Another way to address the issue of user withdrawal data availability is to place the data elsewhere outside the Block chain. This introduces subtle issues, as rollup still needs to ensure that the data is available elsewhere. Traditionally, other Block chains are used for this purpose, specifically designed to serve as data availability layers for systems like rollup.

This creates a dilemma of equal security. When data is directly published to the BTCBlock chain, Consensus rules can guarantee its absolute correctness. However, when it is published to an external system, the best it can do is to verify the SPV proof, which means the data has been published to another system.

This requires verifying the existence of data in other on-chain proofs, which ultimately is an Oracle Machine problem. The BTC Block chain cannot fully verify anything other than what happens on its own Block on-chain. At best, it can verify ZKP. However, ZKP cannot verify whether the Block containing rollup data has really been publicly broadcast after generation. It cannot verify whether external information is really made public to everyone.

This opens the door to data withholding attacks, which involve making commitments to published data and using it to drive rollups, but the data is not actually available. This prevents users from withdrawing funds. The only real solution is to rely on value and incentive structures outside of BTC completely.

Dilemma

This poses a dilemma for rollup. When it comes to data availability, there is basically a binary choice of whether to publish the data to the BTC blockchain or elsewhere. This choice has significant implications for the security, sovereignty, and scalability of the rollup.

On the one hand, using BTCBlock chain as the data availability layer will set a hard limit on the scalability of rollup. Block space is limited, which sets a limit on the number of rollups that can exist at a time and the total number of transactions that all rollups can process off-chain. Each rollup update requires Block space proportional to the number of accounts whose balances have changed since the last update.
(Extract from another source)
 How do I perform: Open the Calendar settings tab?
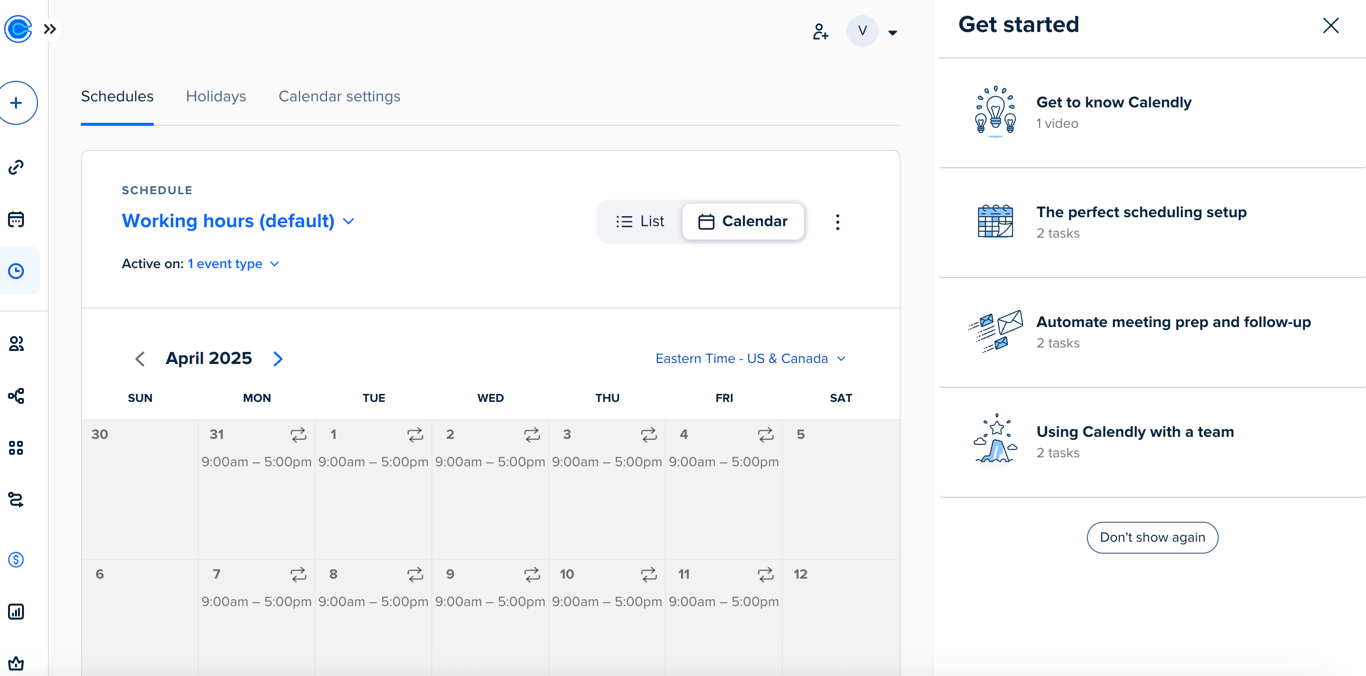click(339, 97)
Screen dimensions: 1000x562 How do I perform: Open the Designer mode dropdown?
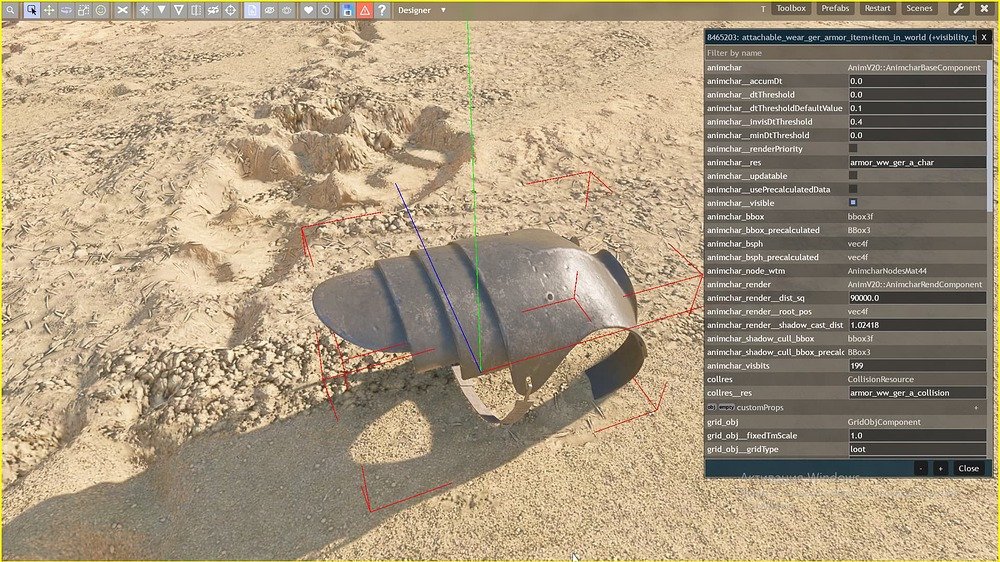(422, 10)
Information theory only allows data to be compressed to a certain extent, at which point there is no more potential for expansion.

On the other hand, using different layers to achieve data availability will eliminate the hard upper limit of scalability gains, but it also brings new security and sovereignty issues. In a Rollup using BTC to achieve data availability, if the data that users need to extract is not automatically published to the blockchain, the state of the Rollup cannot change. With Validiums, this guarantee depends entirely on the ability of the external system used to resist deception and data hiding.

Now, any Block producer on the external data availability system can hijack the funds of BTCRollup users by producing Blocks instead of actually broadcasting the Block, thereby making the data available.

So, what would it be like if we really achieved the ideal Rollup implementation on Bitcoin and truly enabled unilateral user withdrawals?